Tous ces gens ne sortaient pas de leurs classiques. Les critiques continuaient indéfiniment à discuter sur Tartuffe et sur Phèdre. Ils ne se lassaient pas d’entendre les mêmes pièces. Ils se délectaient des mêmes mots, et, vieillards, riaient des mêmes plaisanteries qui avaient fait leurs délices, quand ils étaient enfants. Il en serait ainsi jusqu’à la fin de la race. Aucun pays, au monde, ne conservait aussi enraciné le culte de ses arrière-grands-pères. Le reste de l’univers ne les intéressait point. Combien d’esprits, parmi les plus intelligents, n’avaient rien lu, et ne voulaient rien lire, en dehors de ce qui avait été écrit en France, sous le Grand Roi ! Leurs théâtres ne jouaient ni Goethe, ni Schiller, ni Kleist, ni Grillparzer, ni Hebbel, ni aucun des grands hommes d’aucune des autres nations, à part la Grèce antique, dont ils se disaient les héritiers, — (comme tous les peuples d’Europe). De loin en loin, ils éprouvaient le besoin d’enrôler Shakespeare à leur suite. C’était la pierre de touche. Il y avait parmi eux deux écoles d’interprètes : les uns jouaient le Roi Lear avec un réalisme bourgeois, comme une comédie d’Émile Augier ; les autres faisaient d’Hamlet un opéra, avec des airs de bravoure et des vocalises à la Victor Hugo. Il ne leur venait point à l’idée que la réalité pût être poétique, ni la poésie une langue spontanée pour des cœurs débordants de vie. Shakespeare paraissait faux. On en revenait vite à Rostand.
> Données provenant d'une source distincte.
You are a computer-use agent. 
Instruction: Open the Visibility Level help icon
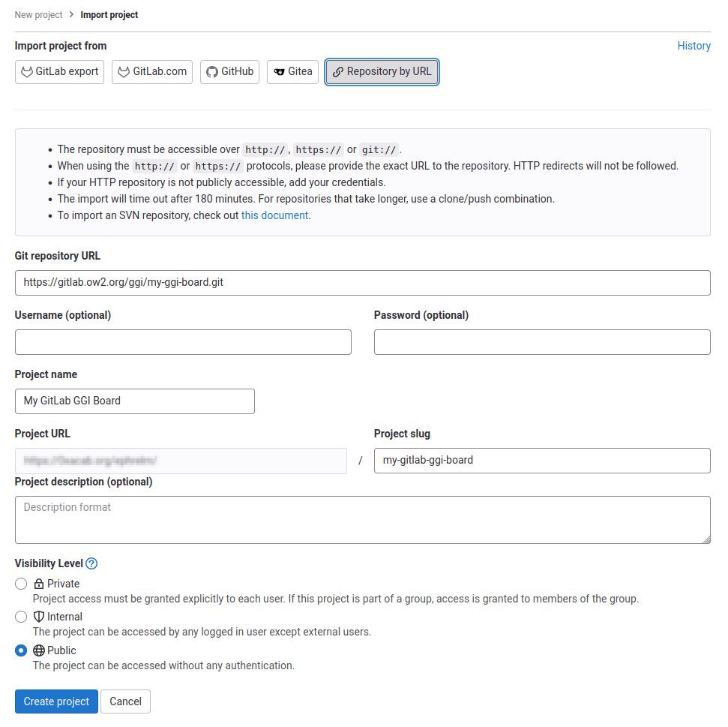pyautogui.click(x=91, y=563)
Cependant, depuis vingt ans, on avait fait un effort considérable pour renouveler le théâtre ; le cercle étroit de sujets de la littérature parisienne s’était élargi ; elle touchait à tout, avec une apparence d’audace. Même, deux ou trois fois, la mêlée du dehors, la vie publique avait crevé, d’une vigoureuse poussée, le rideau des conventions. Mais ils se dépêchaient de recoudre les déchirures. C’étaient des pères douillets, qui avaient peur de voir les choses comme elles sont. Un esprit de société, une tradition classique, une routine de l’esprit et de la forme, un manque de sérieux profond, les empêchaient d’aller jusqu’au bout de leurs audaces. Les problèmes les plus poignants devenaient des jeux ingénieux ; et tout se ramenait toujours à des questions de femmes, — de petites femmes. Ô la triste figure que faisaient sur leurs tréteaux les fantômes des grands hommes : l’Anarchie héroïque d’Ibsen, l’Évangile de Tolstoy, le Surhomme de Nietzsche !…

Les écrivains de Paris se donnaient bien du mal pour avoir l’air de penser des choses nouvelles. Au fond, ils étaient tous conservateurs. Il n’était pas de littérature d’Europe, où régnât plus généralement, et plus inconsciemment, le passé, le vieux, « l’éternel hier » : dans les grandes Revues, dans les grands journaux, dans les théâtres subventionnés, dans les Académies. Paris était en littérature ce que Londres était en politique : le frein modérateur de l’esprit européen. L’Académie française était une Chambre des Lords. Un certain nombre d’institutions de l’Ancien Régime persistaient à imposer leur esprit d’autrefois à la société nouvelle. Les éléments révolutionnaires étaient rejetés ou assimilés promptement. Ils ne demandaient qu’à l’être. En vain, le gouvernement affectait en politique des allures socialistes. En art, il se mettait à la remorque des Académies et des Écoles Académiques. Contre les Académies, on ne luttait qu’à coups de cénacles ; et on luttait fort mal. Car dès qu’un du cénacle le pouvait, il enjambait dans une Académie et devenait plus académique que les autres. Au reste, que l’écrivain fût à l’avant-garde, ou dans les fourgons de l’armée, il était presque toujours prisonnier de son groupe et des idées de son groupe. Les uns se calfeutraient dans leur Credo académique, les autres dans leur Credo révolutionnaire ; et, au bout du compte, c’était toujours la même chose.